The waiver accompanies a wider advisory the carrier issued after a string of governments tightened their borders in response to an Ebola outbreak. Where journeys are disrupted, Emirates said it will rebook affected passengers on the next available service, covering onward legs past its Dubai hub.

Emirates urged anyone with upcoming trips to confirm current entry conditions through official channels ahead of departure, keep their booking contact information current, and track flight status before leaving for the airport.

Among the GCC states, Bahrain moved first. On 19 May it barred entry to foreign nationals arriving from South Sudan, the Democratic Republic of the Congo and Uganda, a step few countries worldwide have taken and one Manama framed as a public-health safeguard. Jordan followed with its own block on arrivals from the DRC and Uganda, its state news agency reported.

The Bundibugyo strain behind the outbreak has no licensed vaccine and no approved therapy. Health officials have also warned the case count almost certainly understates the real picture, pointing to a period of undetected transmission before detection.

Inside the UAE, the National Emergency, Crisis and Disaster Management Authority and the Ministry of Health and Prevention said the country stands ready for any escalation, adding that monitoring and preparedness protocols are kept under continuous review against approved benchmarks.

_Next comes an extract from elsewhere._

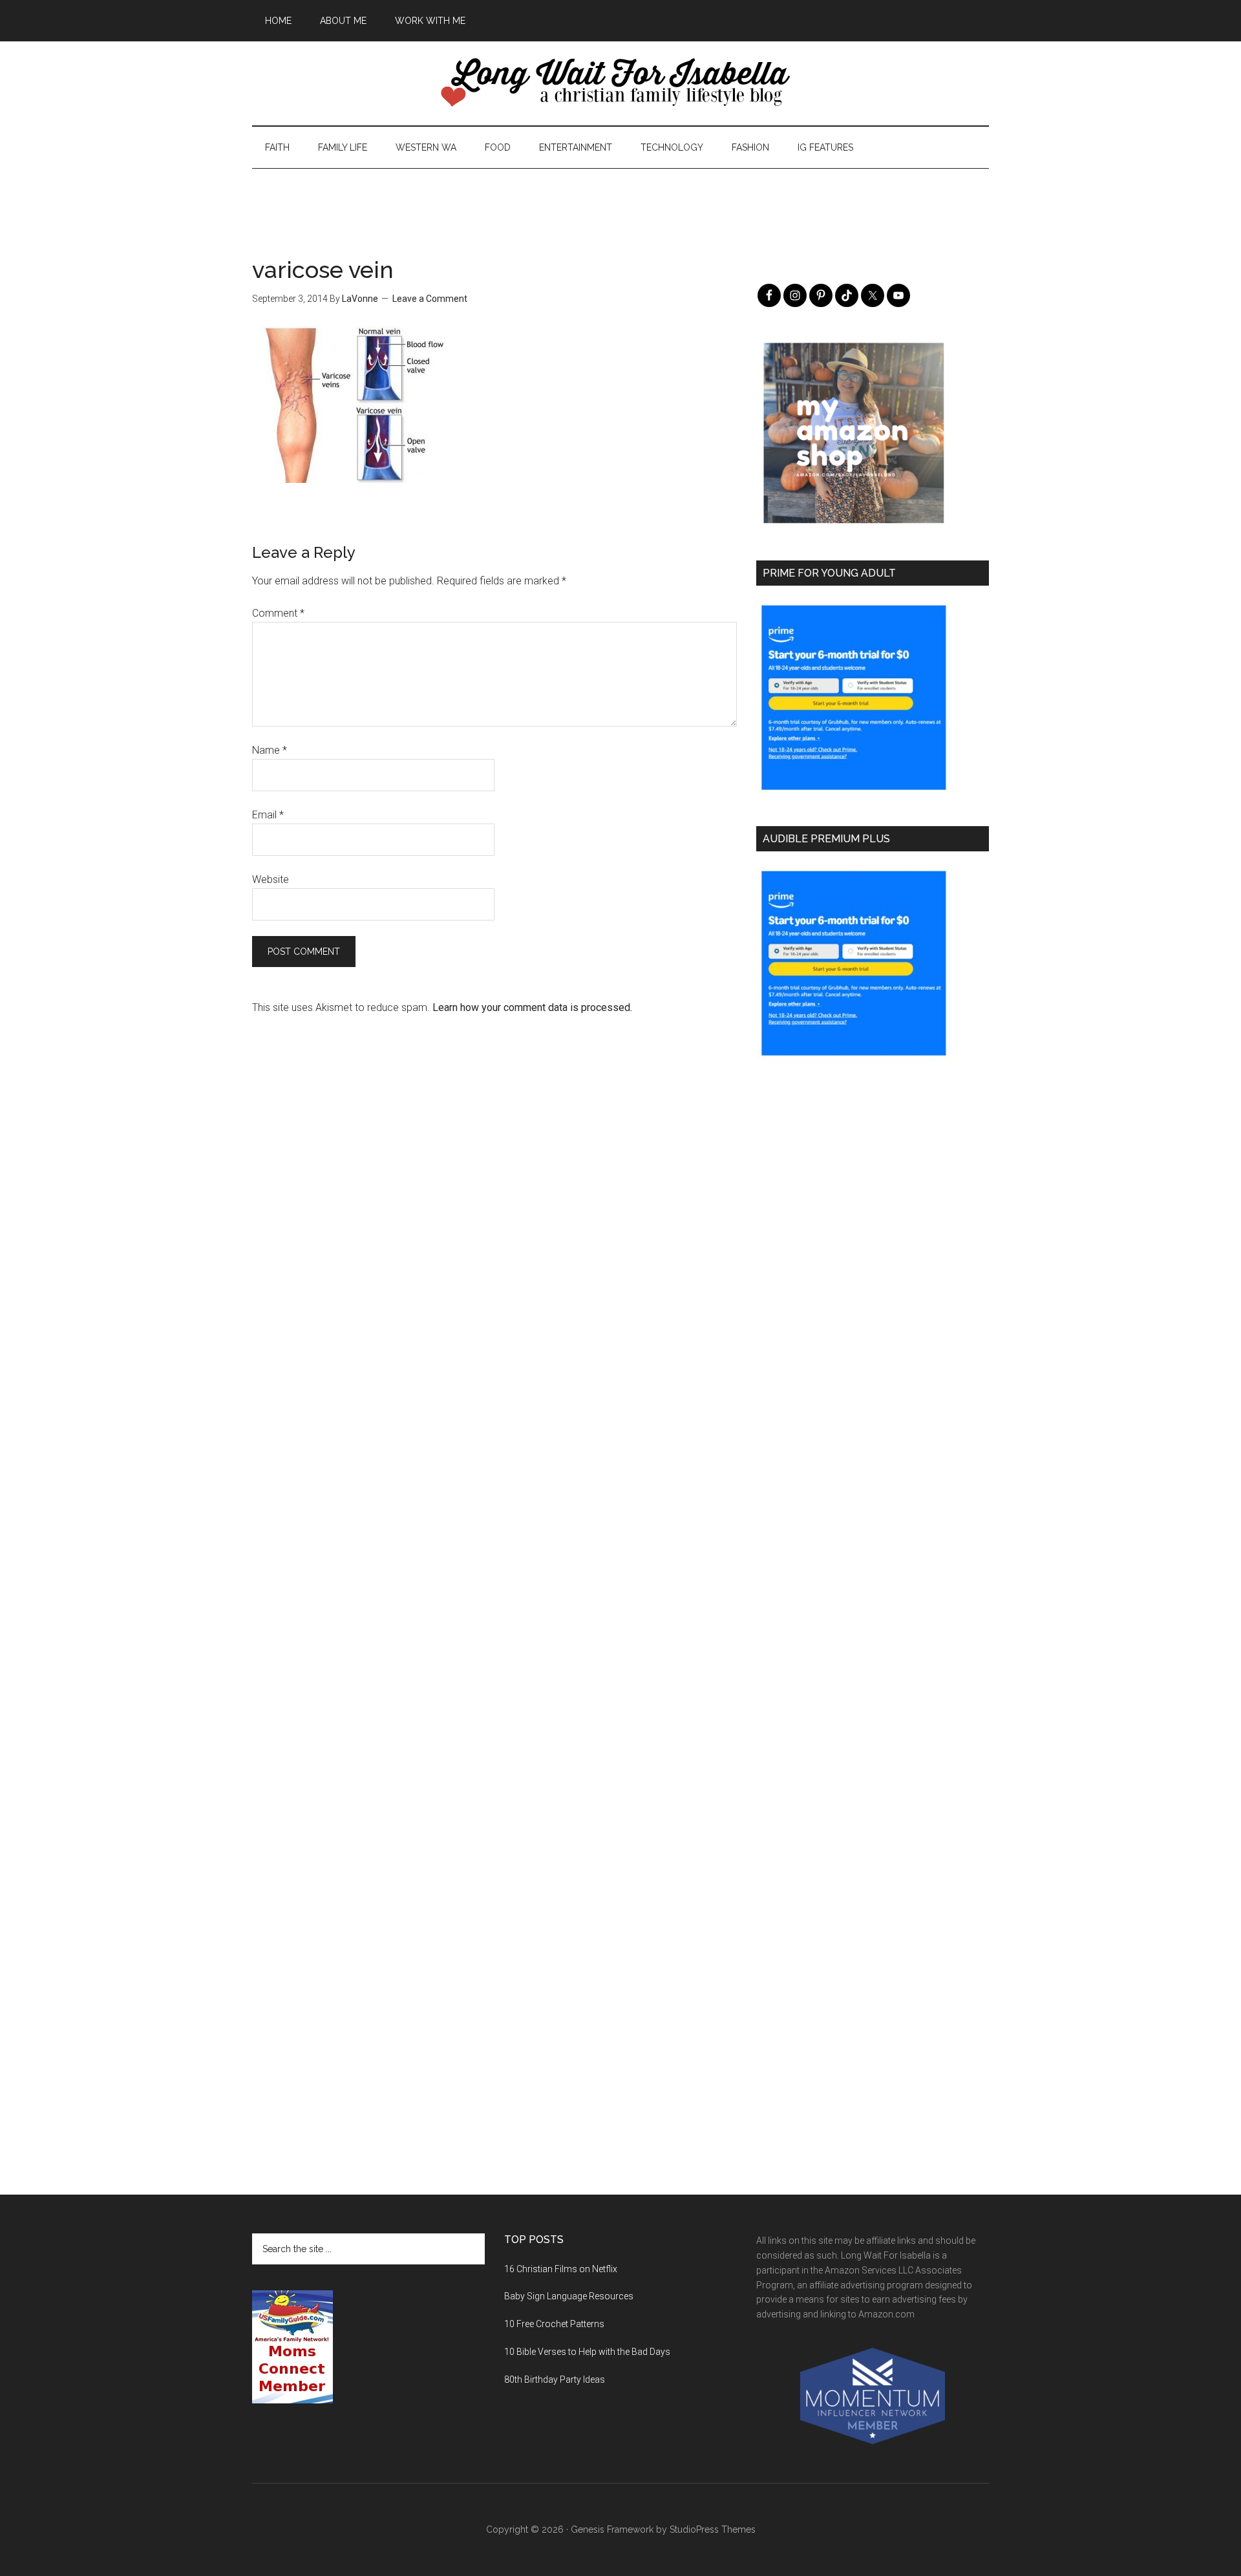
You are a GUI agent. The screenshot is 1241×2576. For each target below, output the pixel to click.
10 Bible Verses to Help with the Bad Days (587, 2352)
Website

WHO chief Tedros Adhanom Ghebreyesus said Thursday he was heading to the DRC to back response teams on the ground, voicing optimism the virus can be contained. He has cautioned, though, that long-running insecurity across the conflict-scarred east of the country is badly undercutting that effort. As of 24 May, WHO tallied 10 confirmed and 223 suspected Ebola-related deaths among more than 1,000 confirmed and suspected cases.